Finally, victims’ and survivors’ access to their personal data and to information about deceased or disappeared next of kin is stymied both by the absence of an explicit, detailed legislative scheme of personal access to historical care-related records and by the ad hoc, legally dubious decision-making of the wide range of state and non-state actors that hold relevant records and are subject to the European Union General Data Protection Regulation framework. (87)

The CLANN Project has reported numerous incidences of mothers, adopted people and others affected by family separation being discouraged, delayed, demeaned and even lied to in their search for personal information in recent decades. (88)

In 1997 the St Patrick’s Guild adoption agency, which arranged more than 10,000 adoptions in Ireland during the twentieth century, acknowledged that it routinely gave false information to adopted people about their parents. (89)

In summer 2019 a government-appointed Collaborative Forum of survivors of Mother and Baby Homes reported being informed by Tusla that when an adopted person requests their personal records, state social workers assess ‘the likelihood of harm being caused to wider birth families by the release of personal information to an applicant.’ (90)

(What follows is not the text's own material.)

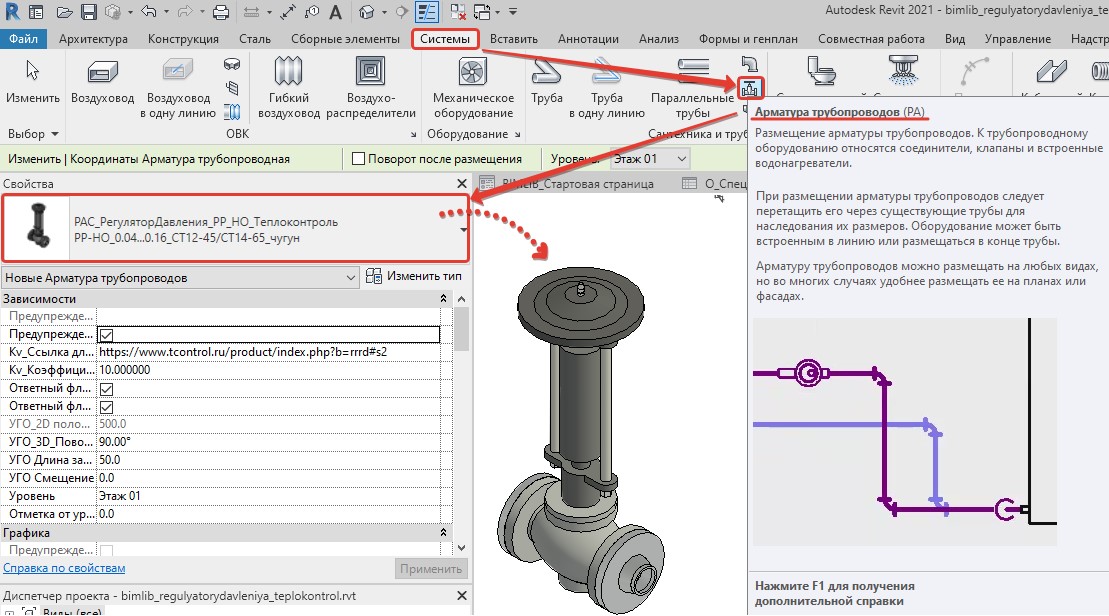Toggle the first Ответный фл... checkbox
The image size is (1109, 616).
click(x=106, y=388)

The Collaborative Forum noted that ‘[n]either the statutory basis for such a criterion, nor the nature of how harm is determined, was clear to forum members.’ (91)

Tusla has further stated as a blanket rule that when an adopted person seeks information it can only ‘lawfully release information relating to other persons (e.g. birth parents) with their expressed consent,’ demonstrating that Tusla does not consider an adopted person’s identity at birth or family circumstances to be their personal data. (92) (93)

The opaque and unpredictable manner in which the state manages the personal information of people subjected to unlawful family separation was further demonstrated in 2018 when the Department of Children publicly acknowledged (having been aware of many of these cases for several years) that it knew of 126 people registered at birth by an adoption agency as the natural child of people who were not their natural parents. (94) (95)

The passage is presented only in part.